The data is reported in two groups - the first column shows the number of uninsured, subsidy-eligible individuals as a percentage of the total uninsured population for each age group. The second column goes a step further - because individuals currently in the individual market may end up transitioning to the exchanges, we identify those currently purchasing individual health insurance who would be eligible for subsidies. We add this number together with the number of total uninsured eligible for subsidies and report it as a percent of the entire population for each age group. Put simply, the numerator and denominator for the first pie chart are: the total number of uninsured potential subsidy beneficiaries and the total number of uninsured above 138 percent of FPL, respectively (to exclude those eligible for the Medicaid expansion). For the second pie chart, the numerator is the total number of insured eligible individuals in the individual market plus the number of uninsured potential subsidy beneficiaries; the denominator is the total population. In most cases this does not include government programs - in the case of New York, however, the Healthy New York population will be transitioned to the exchanges and thus was included in the count.

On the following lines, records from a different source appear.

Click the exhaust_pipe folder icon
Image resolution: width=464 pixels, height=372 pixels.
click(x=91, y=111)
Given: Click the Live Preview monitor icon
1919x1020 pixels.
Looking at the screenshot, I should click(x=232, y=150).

Additionally, we report the data along five age groups - 20 and under; 21 to 30; 31 to 40; 41 to 50; and 51 and up. Lastly, we use Adjusted Gross Income (rather than Modified Adjusted Gross Income) to determine subsidy eligibility; this should not make a material difference in the findings.

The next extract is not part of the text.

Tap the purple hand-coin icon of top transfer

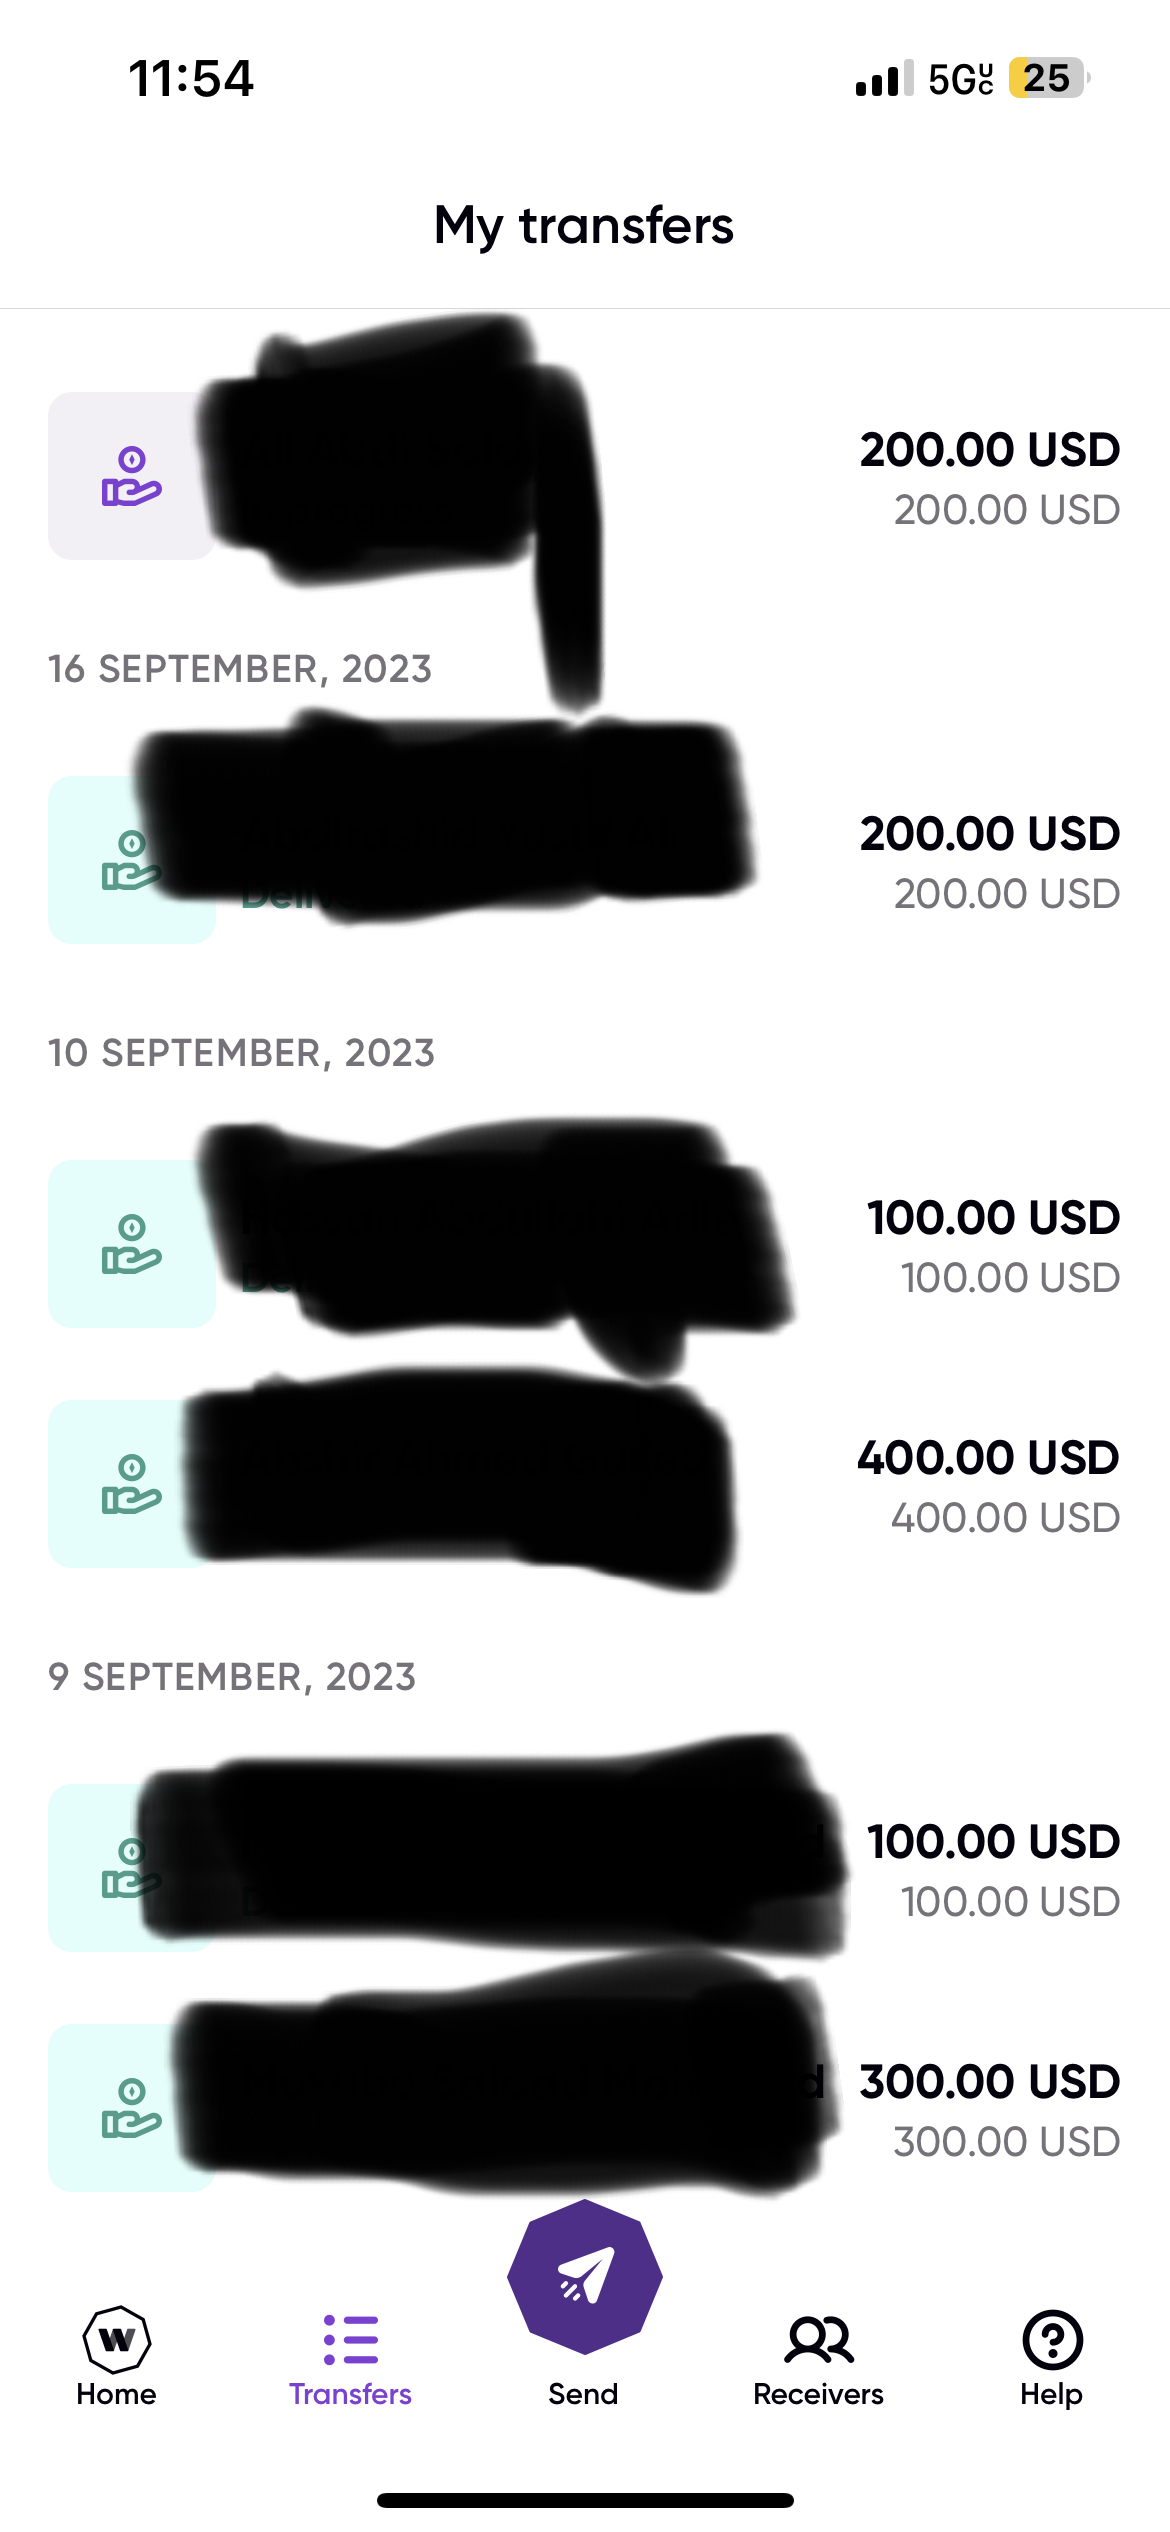pyautogui.click(x=131, y=476)
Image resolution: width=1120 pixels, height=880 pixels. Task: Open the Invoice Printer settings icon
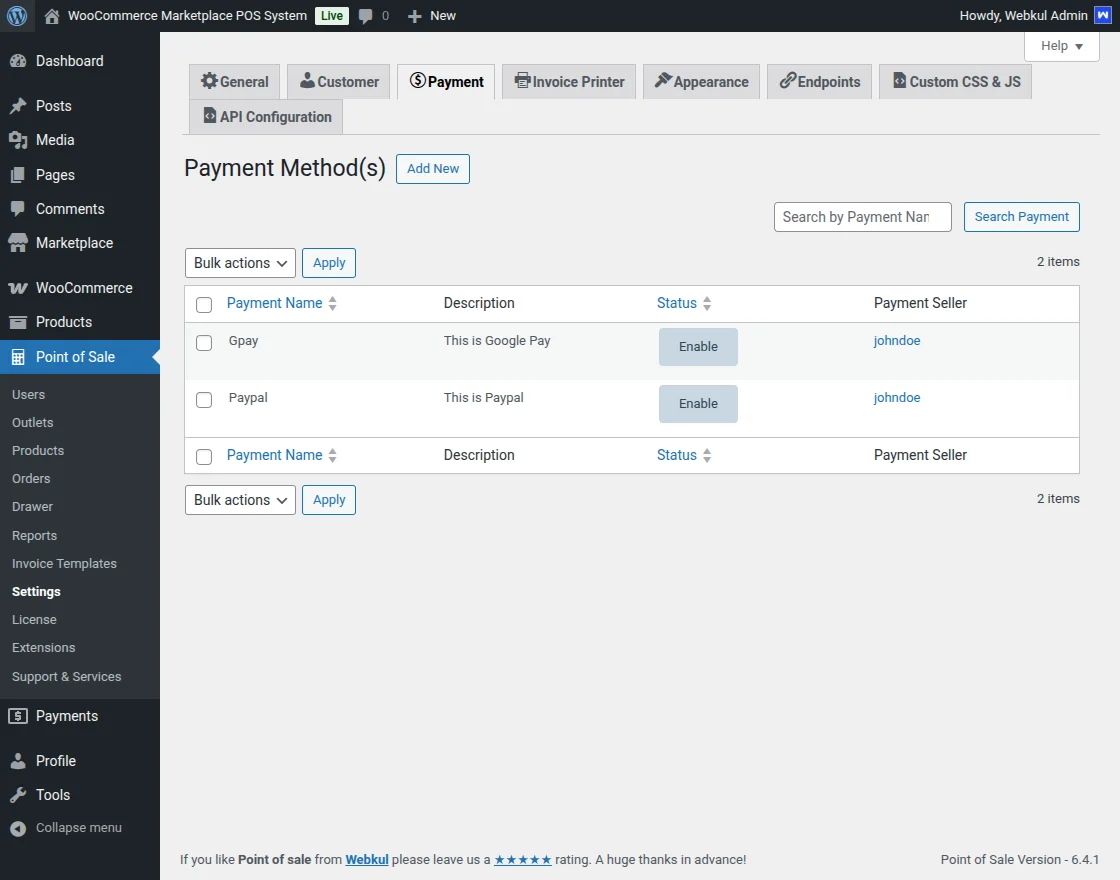pos(523,81)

The focus of the third dataset was to address the effects of premiums on the cost of insurance. To do so, we used 2012 American Community Survey (ACS) data (also sourced from IPUMS) to find median household incomes for three ages - 27, 40, and 64-year olds - as well as the median household size and found the subsidy-adjusted net cost of insurance under the ACA for each representative household, using the average of the five cheapest plans for this calculation (household here is defined as a "family unit"). In addition, we built "breakeven points" (more precisely, critical points) which reflect the household income level, for a given representative individual, where a subsidy-adjusted rate increase (if there is one) turns into a subsidy-adjusted rate decrease.
This analysis was broader than in previous sections primarily because we took into account the entire population of each of the three ages studied. Taking into account the entire population allows for "churn" in insurance markets. That is, a 27-year old who is currently insured through his employer may eventually end up on the exchanges at some point. The caveat with this approach, of course, is that the focus is on the population as a whole rather than just the uninsured.

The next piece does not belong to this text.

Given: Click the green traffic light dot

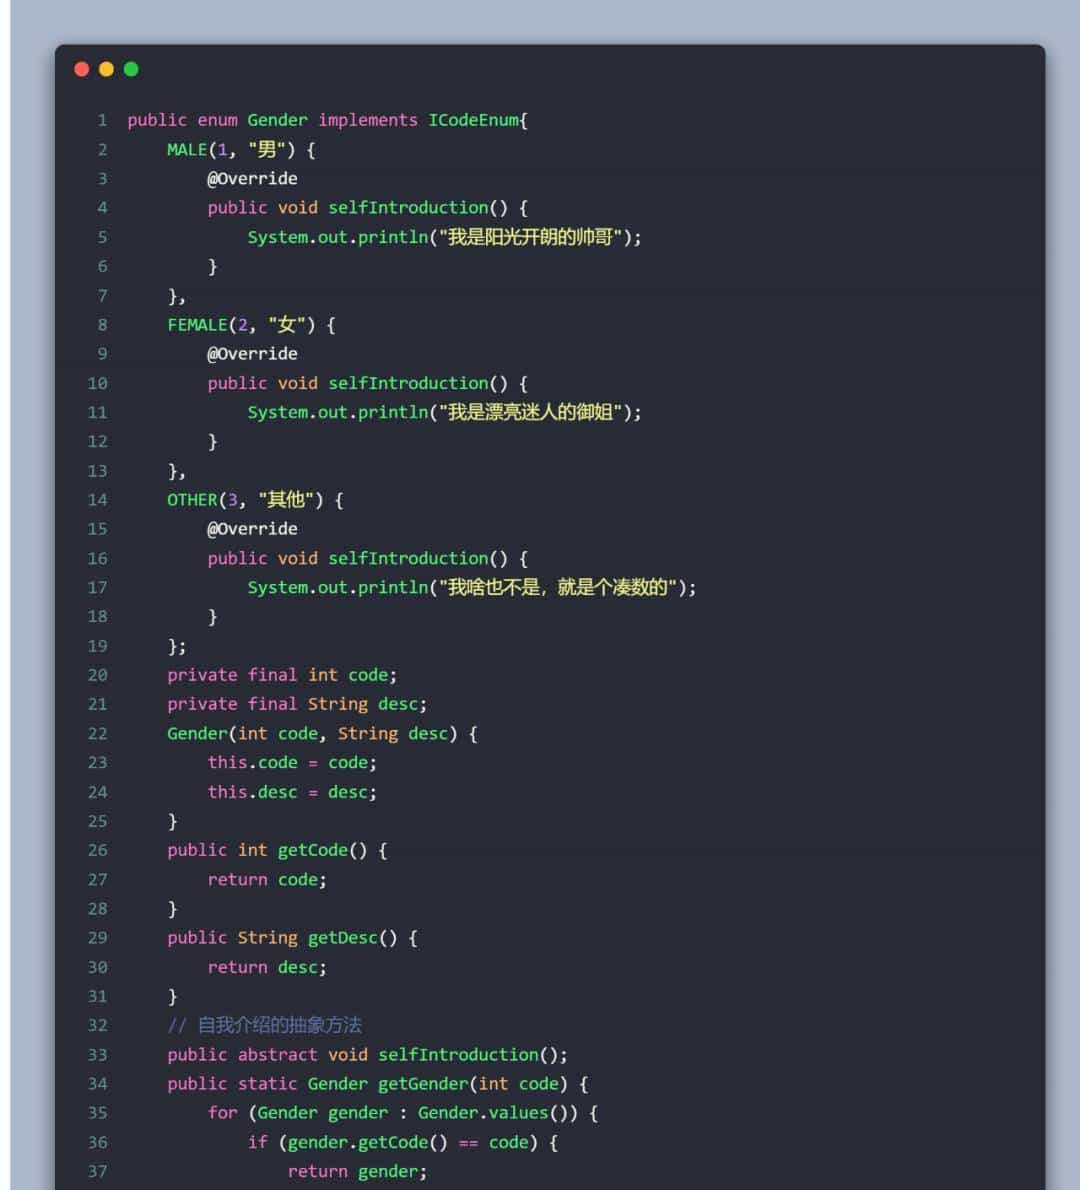Looking at the screenshot, I should (130, 69).
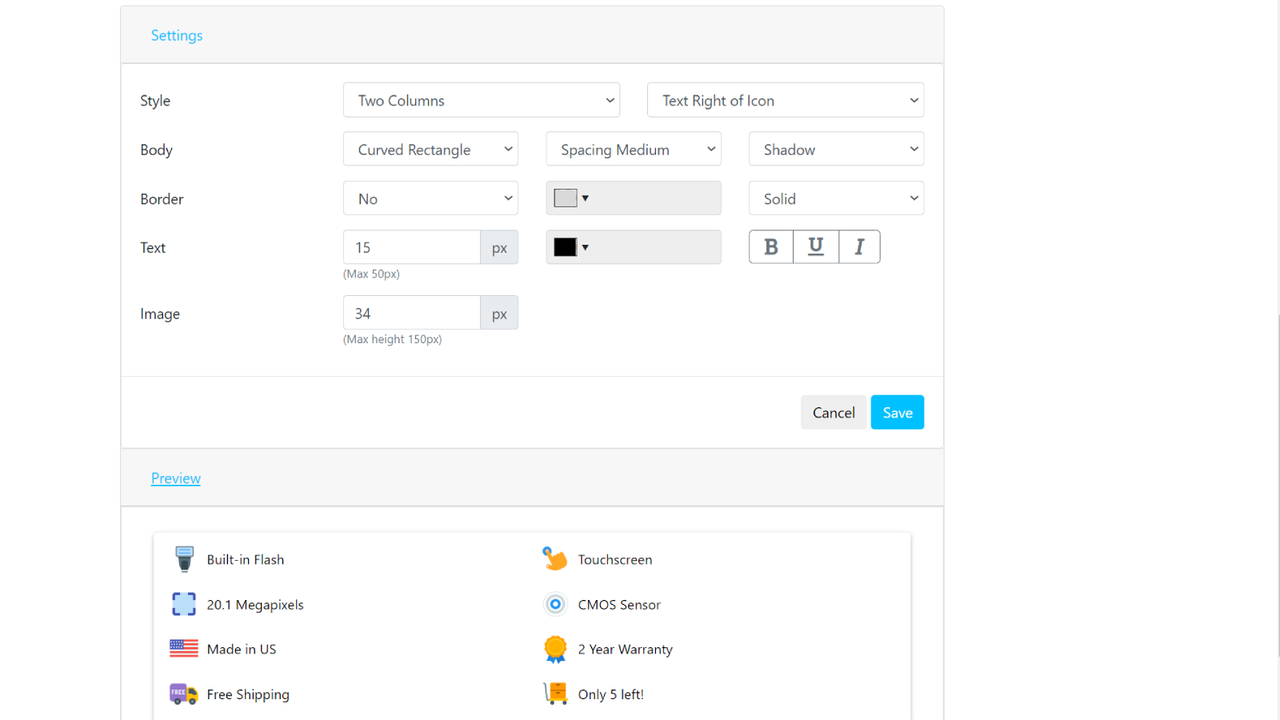Click the Made in US flag icon

pyautogui.click(x=184, y=648)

A few important notes are also in order. The breakeven point is only available for those states where we found rate increases for a median income household with subsidies. In states with a decrease, the inflection point is labeled with as "0."
*Methodological Caveats: Additionally, the average of 5 cheapest plans in Alabama ends up being more expensive than the second-cheapest silver plan (which is used to calculate subsidies). Thus, in Alabama, we assume, for the purposes of developing a net cost of insurance for the median individual, that the individual purchases the second-cheapest silver plan. We also excluded a number of plans from our calculations. Excluded plans include those which explicitly offer vision or dental coverage, child-only plans, plans that cover bariatric surgery, as well as catastrophic plans. Lastly, it's important to note that the third and first categories are not directly comparable; the third category uses data from an older dataset and was not updated with more recent figures, and thus isn't completely comparable.